◆ Consigne
Résumez en deux phrases la critique de film ci-dessous.

◆ Passage du texte
++++++++++

Dans une grande casserole, commencer par faire fondre un peu de caca. Ajouter du vomi et une touche de pipi. Faire revenir en remuant constamment. Après dix minutes, ajouter une influenceuse, un capitaliste russe et un américain marxiste. Lorsque la matière organique est bien dorée, saupoudrer le tout d’une critique faussement subversive des ultra-riches. Couvrir et laisser mijoter pendant deux heures et demie. Enfin, ôter le couvercle et poser un regard lumineux dans le fond de la casserole : que voyez-vous ? Mais oui c’est bien ça, vous ne rêvez pas : c’est une PALME D’OR ! 

 

            Et encore un de ces films qui vous persuadent qu’il suffit d’être subversif pour être intelligent, plutôt qu’être intelligent pour être subversif. Et devant ce spectacle, le mondain exulte, le mondain fait hourra, applaudit de ses petites mains propres et juvéniles, tandis que le spectateur malappris, trop pénétré de cet esprit populacier, trop hermétique à la divine vision de ces faiseurs de vertu, lui, le spectateur aux doigts bouffis et à l’esprit rabougri, celui-là est trop vil pour comprendre la beauté du caca et les vertus du pipi : pardonnez son ignorance ! Vous chers mondains qui criez au génie, vous qui posez vos regards bienveillants mâtinés de mépris sur ce demi-être de raison, dites-lui combien le caca c’est beau, dites-lui combien le riche c’est méchant, dites-lui combien le pauvre c’est gentil, faites-lui voir cette réalité éthérée qui bat si fort dans vos cœurs ô combien purs et généreux !

++++++++++

◆ Informations enregistrées
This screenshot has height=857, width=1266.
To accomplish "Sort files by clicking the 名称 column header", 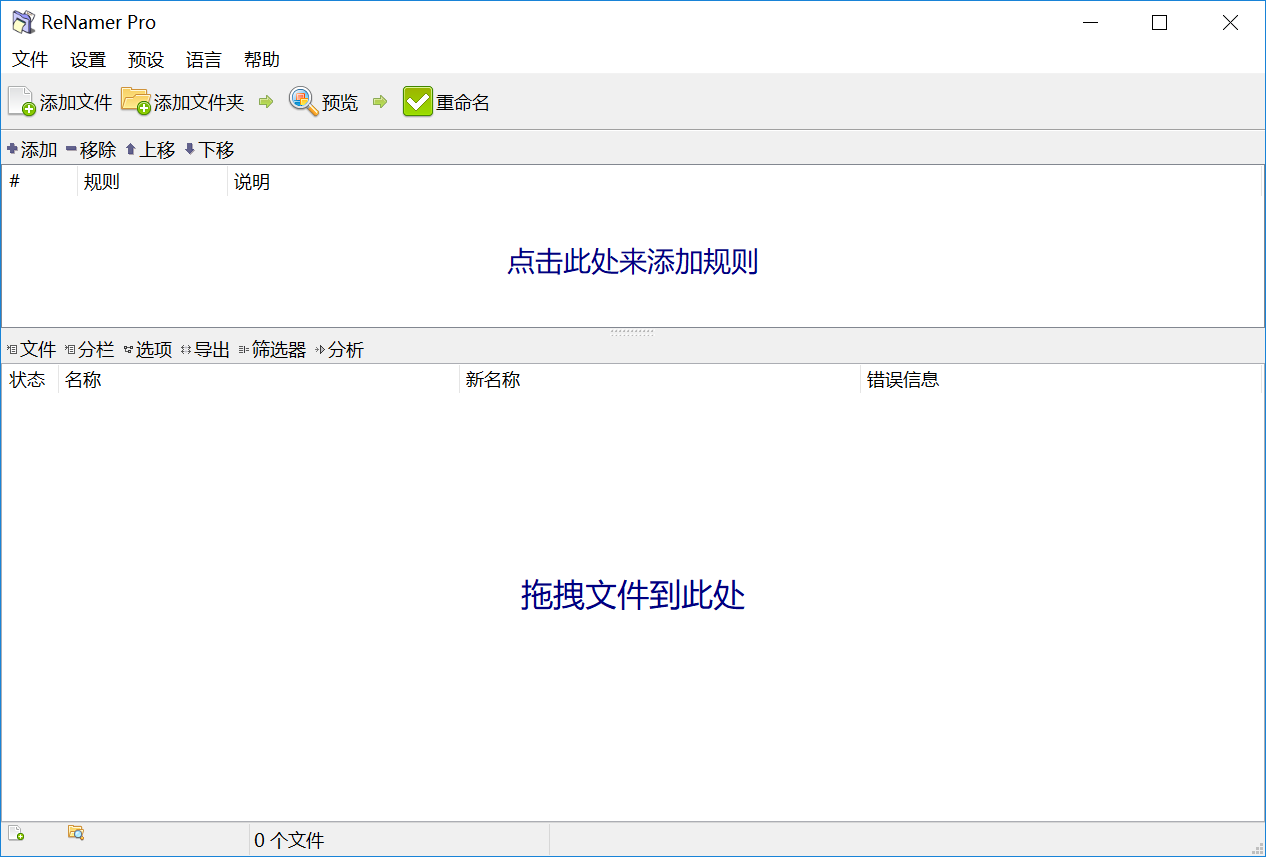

++++++++++

◆ Réponse
La critique présente un film primé par une Palme d'or comme une recette où l'on fait mijoter du caca, du vomi et du pipi avec une influenceuse, un capitaliste russe et un américain marxiste, saupoudrés d'une critique faussement subversive des ultra-riches. Elle reproche à ce genre de film de croire qu'il suffit d'être subversif pour être intelligent, et se moque des mondains qui crient au génie tout en méprisant le spectateur ordinaire.